= Particle method =

Class of numerical methods in scientific computing

Particle methods is a widely used class of numerical algorithms in scientific computing. Its application ranges from computational fluid dynamics (CFD) over molecular dynamics (MD) to discrete element methods.

==History==

One of the earliest particle methods is smoothed particle hydrodynamics, presented in 1977. Libersky et al. were the first to apply SPH in solid mechanics. The main drawbacks of SPH are inaccurate results near boundaries and tension instability that was first investigated by Swegle.

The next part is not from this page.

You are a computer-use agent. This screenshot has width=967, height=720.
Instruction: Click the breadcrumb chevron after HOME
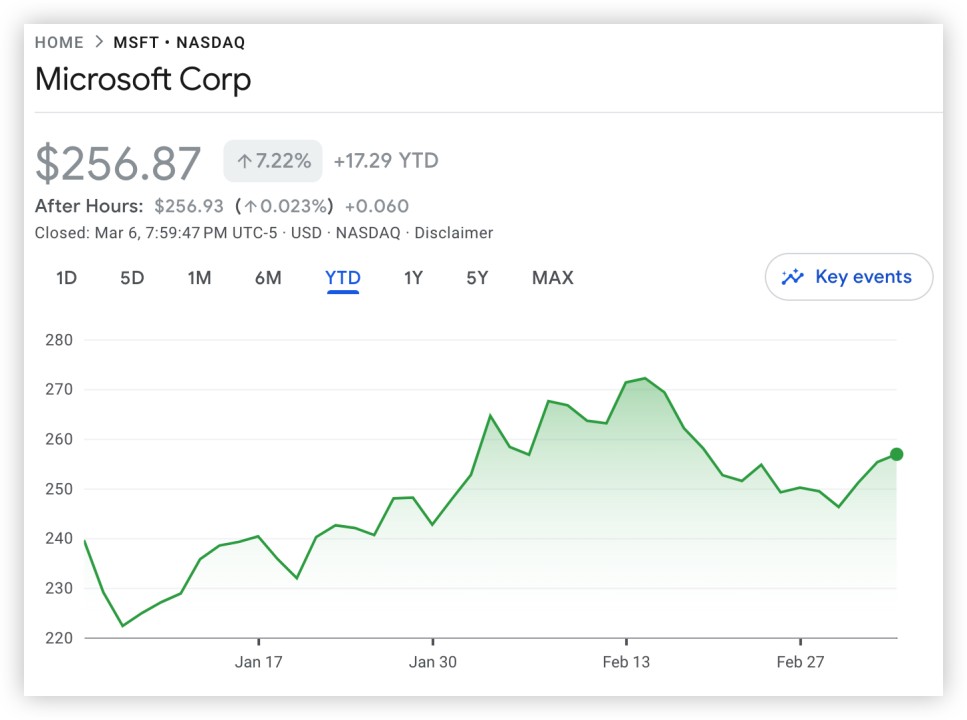point(99,42)
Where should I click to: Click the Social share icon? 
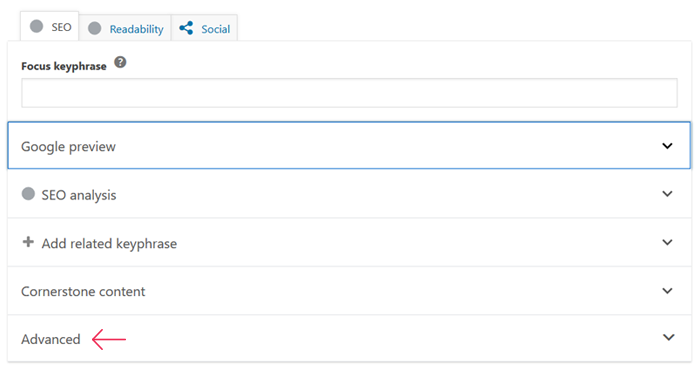pyautogui.click(x=186, y=28)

In the 1990s a new class of particle methods emerged. The reproducing kernel particle method (RKPM) emerged, the approximation motivated in part to correct the kernel estimate in SPH: to give accuracy near boundaries, in non-uniform discretizations, and higher-order accuracy in general. Notably, in a parallel development, the Material point methods were developed around the same time which offer similar capabilities. During the 1990s and thereafter several other varieties were developed including those listed below.

==List of methods and acronyms==

The following numerical methods are generally considered to fall within the general class of "particle" methods. Acronyms are provided in parentheses.

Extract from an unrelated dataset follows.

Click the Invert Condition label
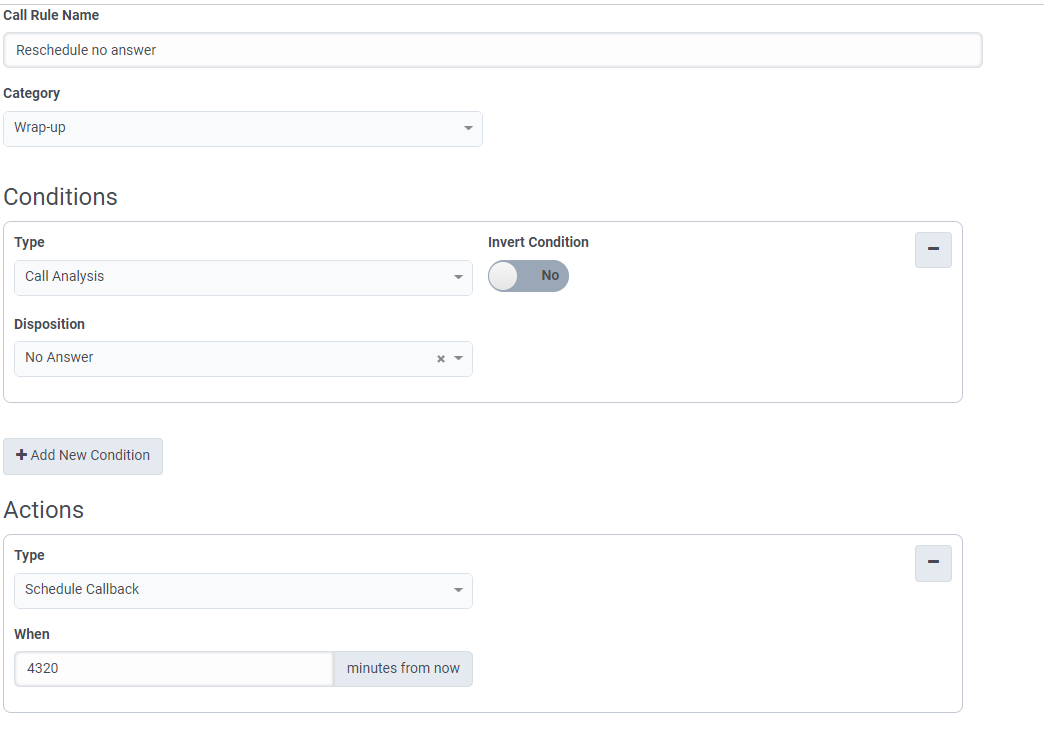Screen dimensions: 1044x739 click(x=538, y=242)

- Smoothed particle hydrodynamics (SPH) (1977)
- Dissipative particle dynamics (DPD) (1992)
- Reproducing kernel particle method (RKPM) (1995)
- Moving particle semi-implicit (MPS)
- Particle-in-cell (PIC)
- Moving particle finite element method (MPFEM)
- Cracking particles method (CPM) (2004)
- Immersed particle method (IPM) (2006)

==Definition==

The mathematical definition of particle methods captures the structural commonalities of all particle methods. It, therefore, allows for formal reasoning across application domains.
The definition is structured into three parts:
First, the particle method algorithm structure, including structural components, namely data structures, and functions.
Second, the definition of a particle method instance. A particle method instance describes a specific problem or setting, which can be solved or simulated using the particle method algorithm.
Third, the definition of the particle state transition function.
The state transition function describes how a particle method proceeds from the instance to the final state using the data structures and functions from the particle method algorithm.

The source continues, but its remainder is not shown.